Problem to work on: Return only the number of lines in the material below holding the string "will".

Study material:

————————

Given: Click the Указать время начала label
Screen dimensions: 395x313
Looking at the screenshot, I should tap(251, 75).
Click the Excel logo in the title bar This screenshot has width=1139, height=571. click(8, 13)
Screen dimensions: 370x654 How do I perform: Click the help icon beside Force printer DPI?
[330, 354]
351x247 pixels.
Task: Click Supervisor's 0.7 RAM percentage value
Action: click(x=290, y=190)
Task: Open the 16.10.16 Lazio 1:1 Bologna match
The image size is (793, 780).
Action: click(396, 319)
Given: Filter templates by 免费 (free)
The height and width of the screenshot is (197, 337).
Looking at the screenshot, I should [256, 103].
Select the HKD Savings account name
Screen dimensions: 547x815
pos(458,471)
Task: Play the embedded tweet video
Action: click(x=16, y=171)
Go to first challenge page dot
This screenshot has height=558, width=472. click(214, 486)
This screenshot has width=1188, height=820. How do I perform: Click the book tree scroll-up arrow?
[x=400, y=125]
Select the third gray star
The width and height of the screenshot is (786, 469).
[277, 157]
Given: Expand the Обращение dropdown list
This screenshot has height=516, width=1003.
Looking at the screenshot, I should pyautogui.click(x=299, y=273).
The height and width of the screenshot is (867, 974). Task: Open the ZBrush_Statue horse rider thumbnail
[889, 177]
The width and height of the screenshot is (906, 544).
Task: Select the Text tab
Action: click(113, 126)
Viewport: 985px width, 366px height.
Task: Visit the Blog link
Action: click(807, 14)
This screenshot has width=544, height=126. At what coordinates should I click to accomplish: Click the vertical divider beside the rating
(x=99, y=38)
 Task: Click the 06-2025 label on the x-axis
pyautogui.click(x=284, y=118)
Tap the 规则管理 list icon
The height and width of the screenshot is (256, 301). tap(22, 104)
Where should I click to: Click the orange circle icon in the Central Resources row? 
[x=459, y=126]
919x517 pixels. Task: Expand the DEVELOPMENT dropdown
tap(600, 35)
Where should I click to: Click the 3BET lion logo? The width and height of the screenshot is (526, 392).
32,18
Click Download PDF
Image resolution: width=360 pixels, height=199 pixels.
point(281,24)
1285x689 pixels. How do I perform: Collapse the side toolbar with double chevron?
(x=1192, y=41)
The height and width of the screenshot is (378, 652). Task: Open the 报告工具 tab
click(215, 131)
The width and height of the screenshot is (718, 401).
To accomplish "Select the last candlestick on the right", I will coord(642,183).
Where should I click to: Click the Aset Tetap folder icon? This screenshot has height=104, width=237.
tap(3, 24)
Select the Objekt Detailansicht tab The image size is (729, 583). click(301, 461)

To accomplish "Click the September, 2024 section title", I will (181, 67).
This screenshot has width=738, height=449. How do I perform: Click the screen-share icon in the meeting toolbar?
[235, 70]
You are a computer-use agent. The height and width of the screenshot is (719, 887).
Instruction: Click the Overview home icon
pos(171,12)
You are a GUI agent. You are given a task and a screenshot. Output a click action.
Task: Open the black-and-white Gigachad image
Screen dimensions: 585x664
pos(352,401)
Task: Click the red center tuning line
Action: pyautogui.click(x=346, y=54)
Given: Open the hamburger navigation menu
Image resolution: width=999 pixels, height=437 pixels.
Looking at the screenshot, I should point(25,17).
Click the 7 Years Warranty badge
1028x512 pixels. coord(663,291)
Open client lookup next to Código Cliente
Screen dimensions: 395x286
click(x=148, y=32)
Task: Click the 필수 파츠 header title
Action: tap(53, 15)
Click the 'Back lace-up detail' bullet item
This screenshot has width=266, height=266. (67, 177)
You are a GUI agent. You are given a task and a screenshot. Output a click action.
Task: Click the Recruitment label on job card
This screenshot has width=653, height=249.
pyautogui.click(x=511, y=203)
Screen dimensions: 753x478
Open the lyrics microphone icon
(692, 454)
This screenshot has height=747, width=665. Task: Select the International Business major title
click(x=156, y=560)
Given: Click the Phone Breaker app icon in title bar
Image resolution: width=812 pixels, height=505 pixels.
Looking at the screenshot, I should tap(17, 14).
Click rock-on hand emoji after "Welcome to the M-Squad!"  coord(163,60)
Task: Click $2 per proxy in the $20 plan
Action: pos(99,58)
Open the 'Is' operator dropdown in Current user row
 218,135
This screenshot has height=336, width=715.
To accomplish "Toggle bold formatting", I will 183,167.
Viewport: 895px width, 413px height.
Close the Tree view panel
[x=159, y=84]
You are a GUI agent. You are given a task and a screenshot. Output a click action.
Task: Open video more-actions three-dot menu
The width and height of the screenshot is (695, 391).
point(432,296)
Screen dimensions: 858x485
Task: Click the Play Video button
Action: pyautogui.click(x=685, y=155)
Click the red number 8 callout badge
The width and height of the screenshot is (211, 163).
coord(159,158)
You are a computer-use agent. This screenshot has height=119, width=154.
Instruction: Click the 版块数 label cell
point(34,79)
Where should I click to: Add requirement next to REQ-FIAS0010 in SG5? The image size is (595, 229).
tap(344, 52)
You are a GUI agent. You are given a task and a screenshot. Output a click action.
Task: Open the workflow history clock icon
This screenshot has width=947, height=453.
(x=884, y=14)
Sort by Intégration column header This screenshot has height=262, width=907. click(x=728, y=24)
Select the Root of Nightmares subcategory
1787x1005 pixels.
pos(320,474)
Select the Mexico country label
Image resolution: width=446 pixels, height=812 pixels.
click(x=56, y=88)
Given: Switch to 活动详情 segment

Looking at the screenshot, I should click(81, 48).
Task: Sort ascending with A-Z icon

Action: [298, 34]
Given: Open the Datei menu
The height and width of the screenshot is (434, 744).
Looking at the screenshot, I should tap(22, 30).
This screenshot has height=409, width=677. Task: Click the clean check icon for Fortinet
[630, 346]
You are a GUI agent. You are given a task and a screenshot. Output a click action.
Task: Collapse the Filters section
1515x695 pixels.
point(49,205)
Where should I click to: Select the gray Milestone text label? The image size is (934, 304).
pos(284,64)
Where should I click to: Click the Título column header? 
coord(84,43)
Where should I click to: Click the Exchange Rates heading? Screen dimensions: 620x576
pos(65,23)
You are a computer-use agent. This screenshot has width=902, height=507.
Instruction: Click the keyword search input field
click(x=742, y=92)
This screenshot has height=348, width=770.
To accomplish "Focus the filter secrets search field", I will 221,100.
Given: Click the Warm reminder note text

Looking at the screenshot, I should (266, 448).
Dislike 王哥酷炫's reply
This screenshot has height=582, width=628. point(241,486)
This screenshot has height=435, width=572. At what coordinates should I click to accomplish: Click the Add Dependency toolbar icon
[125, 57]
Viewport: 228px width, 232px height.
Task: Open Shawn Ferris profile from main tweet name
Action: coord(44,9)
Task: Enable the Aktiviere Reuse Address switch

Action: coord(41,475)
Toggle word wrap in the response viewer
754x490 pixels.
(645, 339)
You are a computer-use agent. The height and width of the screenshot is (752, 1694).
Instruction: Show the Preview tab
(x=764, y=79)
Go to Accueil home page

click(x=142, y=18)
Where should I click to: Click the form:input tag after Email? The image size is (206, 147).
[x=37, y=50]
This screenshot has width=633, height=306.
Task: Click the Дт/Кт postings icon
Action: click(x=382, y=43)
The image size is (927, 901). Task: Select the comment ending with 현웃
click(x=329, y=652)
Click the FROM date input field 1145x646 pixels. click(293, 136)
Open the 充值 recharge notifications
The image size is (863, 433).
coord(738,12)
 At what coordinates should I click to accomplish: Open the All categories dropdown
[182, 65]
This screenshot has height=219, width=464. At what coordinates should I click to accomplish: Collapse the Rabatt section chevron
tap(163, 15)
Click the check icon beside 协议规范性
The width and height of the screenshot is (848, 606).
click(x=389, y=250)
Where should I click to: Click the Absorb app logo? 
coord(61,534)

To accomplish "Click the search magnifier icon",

————————

Answer space: 4